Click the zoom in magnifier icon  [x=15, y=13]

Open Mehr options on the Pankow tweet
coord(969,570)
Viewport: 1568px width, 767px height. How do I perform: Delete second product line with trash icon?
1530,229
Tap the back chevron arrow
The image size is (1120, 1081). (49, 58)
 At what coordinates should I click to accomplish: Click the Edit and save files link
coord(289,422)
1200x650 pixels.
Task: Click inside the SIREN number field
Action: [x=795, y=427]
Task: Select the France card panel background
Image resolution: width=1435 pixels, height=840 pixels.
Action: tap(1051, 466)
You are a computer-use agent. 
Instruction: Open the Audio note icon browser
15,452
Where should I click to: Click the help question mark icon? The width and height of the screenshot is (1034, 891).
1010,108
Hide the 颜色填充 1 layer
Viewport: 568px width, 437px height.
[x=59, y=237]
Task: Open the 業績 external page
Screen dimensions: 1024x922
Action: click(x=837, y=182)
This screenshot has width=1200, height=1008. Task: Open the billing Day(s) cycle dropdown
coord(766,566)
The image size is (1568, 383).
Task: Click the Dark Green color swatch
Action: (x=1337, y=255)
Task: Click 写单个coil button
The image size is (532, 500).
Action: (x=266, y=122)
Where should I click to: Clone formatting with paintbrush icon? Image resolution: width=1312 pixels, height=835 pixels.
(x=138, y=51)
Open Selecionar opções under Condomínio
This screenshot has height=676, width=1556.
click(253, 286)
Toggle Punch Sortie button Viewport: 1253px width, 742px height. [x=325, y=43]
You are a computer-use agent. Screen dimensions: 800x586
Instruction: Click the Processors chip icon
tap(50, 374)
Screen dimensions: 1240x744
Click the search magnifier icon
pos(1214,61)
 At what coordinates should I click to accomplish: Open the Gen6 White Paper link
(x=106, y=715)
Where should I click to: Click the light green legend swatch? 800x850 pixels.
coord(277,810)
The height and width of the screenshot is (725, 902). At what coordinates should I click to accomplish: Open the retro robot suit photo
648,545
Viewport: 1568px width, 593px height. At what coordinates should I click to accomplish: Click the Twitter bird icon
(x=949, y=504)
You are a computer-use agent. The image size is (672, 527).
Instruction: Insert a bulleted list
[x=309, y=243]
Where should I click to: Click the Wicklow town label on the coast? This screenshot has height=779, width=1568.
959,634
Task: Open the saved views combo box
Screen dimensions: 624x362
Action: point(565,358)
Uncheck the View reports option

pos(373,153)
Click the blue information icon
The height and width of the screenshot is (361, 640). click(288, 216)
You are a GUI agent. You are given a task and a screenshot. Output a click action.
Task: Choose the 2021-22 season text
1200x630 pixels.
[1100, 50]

#####

• **PROBLEM**: All of the data above is to be transcribed without alteration.

• **RESPONSE FOR THIS EXERCISE**:
Click the zoom in magnifier icon  [x=15, y=13]

Open Mehr options on the Pankow tweet
coord(969,570)
Viewport: 1568px width, 767px height. How do I perform: Delete second product line with trash icon?
1530,229
Tap the back chevron arrow
The image size is (1120, 1081). (49, 58)
 At what coordinates should I click to accomplish: Click the Edit and save files link
coord(289,422)
1200x650 pixels.
Task: Click inside the SIREN number field
Action: [x=795, y=427]
Task: Select the France card panel background
Image resolution: width=1435 pixels, height=840 pixels.
Action: tap(1051, 466)
You are a computer-use agent. 
Instruction: Open the Audio note icon browser
15,452
Where should I click to: Click the help question mark icon? The width and height of the screenshot is (1034, 891).
1010,108
Hide the 颜色填充 1 layer
Viewport: 568px width, 437px height.
[x=59, y=237]
Task: Open the 業績 external page
Screen dimensions: 1024x922
Action: click(x=837, y=182)
This screenshot has width=1200, height=1008. Task: Open the billing Day(s) cycle dropdown
coord(766,566)
The image size is (1568, 383).
Task: Click the Dark Green color swatch
Action: (x=1337, y=255)
Task: Click 写单个coil button
The image size is (532, 500).
Action: (x=266, y=122)
Where should I click to: Clone formatting with paintbrush icon? Image resolution: width=1312 pixels, height=835 pixels.
(x=138, y=51)
Open Selecionar opções under Condomínio
This screenshot has height=676, width=1556.
click(253, 286)
Toggle Punch Sortie button Viewport: 1253px width, 742px height. [x=325, y=43]
You are a computer-use agent. Screen dimensions: 800x586
Instruction: Click the Processors chip icon
tap(50, 374)
Screen dimensions: 1240x744
Click the search magnifier icon
pos(1214,61)
 At what coordinates should I click to accomplish: Open the Gen6 White Paper link
(x=106, y=715)
Where should I click to: Click the light green legend swatch? 800x850 pixels.
coord(277,810)
The height and width of the screenshot is (725, 902). At what coordinates should I click to accomplish: Open the retro robot suit photo
648,545
Viewport: 1568px width, 593px height. At what coordinates should I click to accomplish: Click the Twitter bird icon
(x=949, y=504)
You are a computer-use agent. The image size is (672, 527).
Instruction: Insert a bulleted list
[x=309, y=243]
Where should I click to: Click the Wicklow town label on the coast? This screenshot has height=779, width=1568.
959,634
Task: Open the saved views combo box
Screen dimensions: 624x362
Action: point(565,358)
Uncheck the View reports option

pos(373,153)
Click the blue information icon
The height and width of the screenshot is (361, 640). click(288, 216)
You are a GUI agent. You are given a task and a screenshot. Output a click action.
Task: Choose the 2021-22 season text
1200x630 pixels.
[1100, 50]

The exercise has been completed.